▶ **TASK BRIEF**
Please print the forum thread about overland routes from Pattaya to Phnom Penh in full, word for word.

#  >  > Travellers Tales in Thailand and Asia >  >  > Cambodia Forum >  >  > Cambodia Questions >  >  Best overland route from Pattaya to Phnom Penh?

## bkkpirate

As the subject say looking for the best route.  Travel time is not an issue.    Also, I don't want to deal with the headaches of Survarnabhumi Airport (going through there four times in 9 months is enough headaches).  Did the Phnom Penh to Koh Kong route back in March for what seemed to be twelve hours.  Should, I just bite the bullet and go through Poipet and the hassle to get to Phnom Penh.  Maybe try a different route to Trat,  Sihanoukville to Phnom Penh?  Or Pailin to Battambang then on to Phnom Penh.

Too much coffee, not enough time...

Thank you gentlemen.
Cheers!

----------


## keda

When I used to do the overland from Pty it was always via Trat and usually overnight at Koh  Kong, then a choice between Sanukville or direct according to the bladder, but that was more than 2 years ago so things might be different.

Certainly wouldn't recommend the Poipet route if the EU hasn't paid to upgrade the donkey track to Batambang.

▶ **DATA SEGMENT**
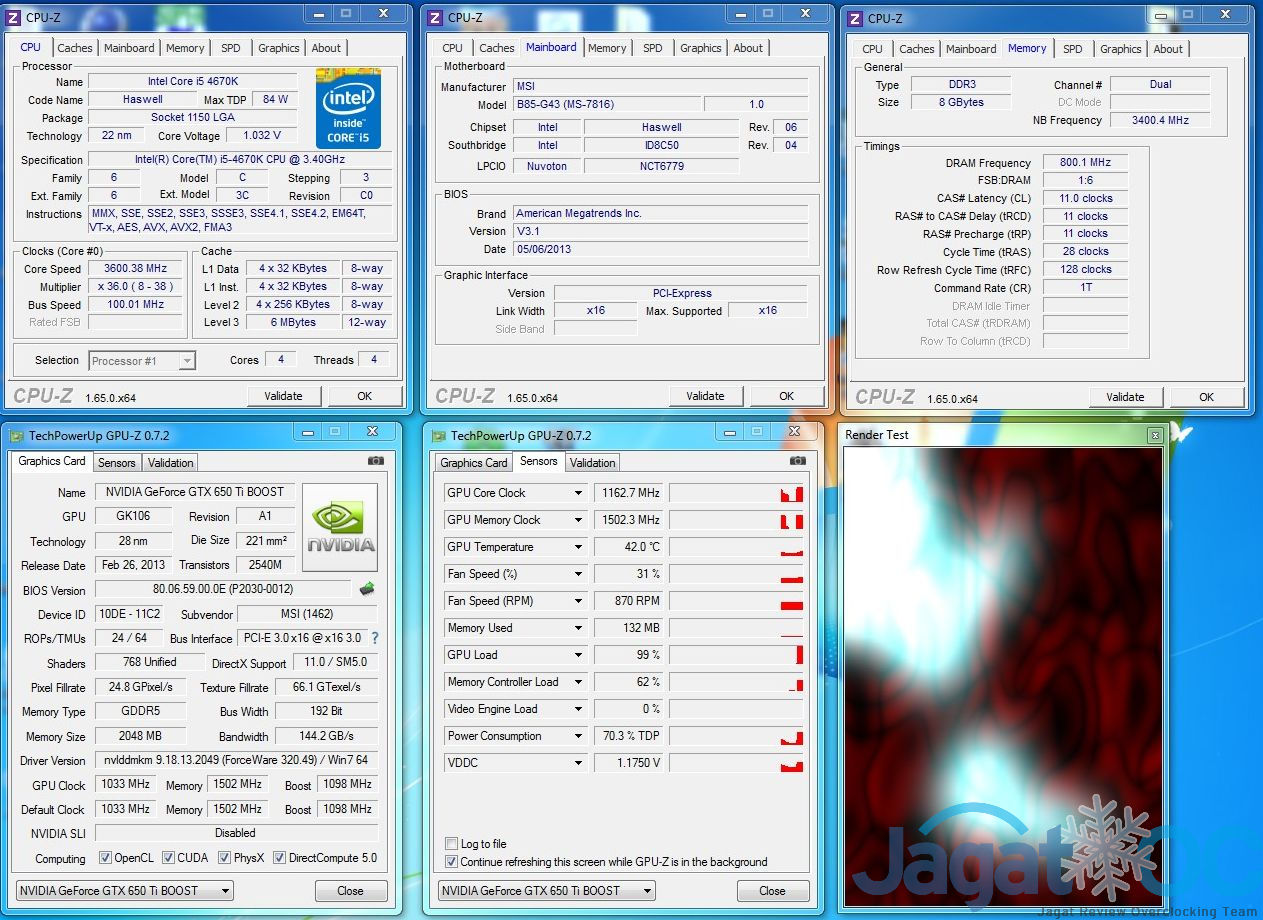Image resolution: width=1263 pixels, height=920 pixels.
Task: Click the CPU-Z icon in Memory window title bar
Action: (854, 18)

▶ **ANSWER TO THIS EXERCISE**
#  >  > Travellers Tales in Thailand and Asia >  >  > Cambodia Forum >  >  > Cambodia Questions >  >  Best overland route from Pattaya to Phnom Penh?

## bkkpirate

As the subject say looking for the best route.  Travel time is not an issue.    Also, I don't want to deal with the headaches of Survarnabhumi Airport (going through there four times in 9 months is enough headaches).  Did the Phnom Penh to Koh Kong route back in March for what seemed to be twelve hours.  Should, I just bite the bullet and go through Poipet and the hassle to get to Phnom Penh.  Maybe try a different route to Trat,  Sihanoukville to Phnom Penh?  Or Pailin to Battambang then on to Phnom Penh.

Too much coffee, not enough time...

Thank you gentlemen.
Cheers!

----------


## keda

When I used to do the overland from Pty it was always via Trat and usually overnight at Koh  Kong, then a choice between Sanukville or direct according to the bladder, but that was more than 2 years ago so things might be different.

Certainly wouldn't recommend the Poipet route if the EU hasn't paid to upgrade the donkey track to Batambang.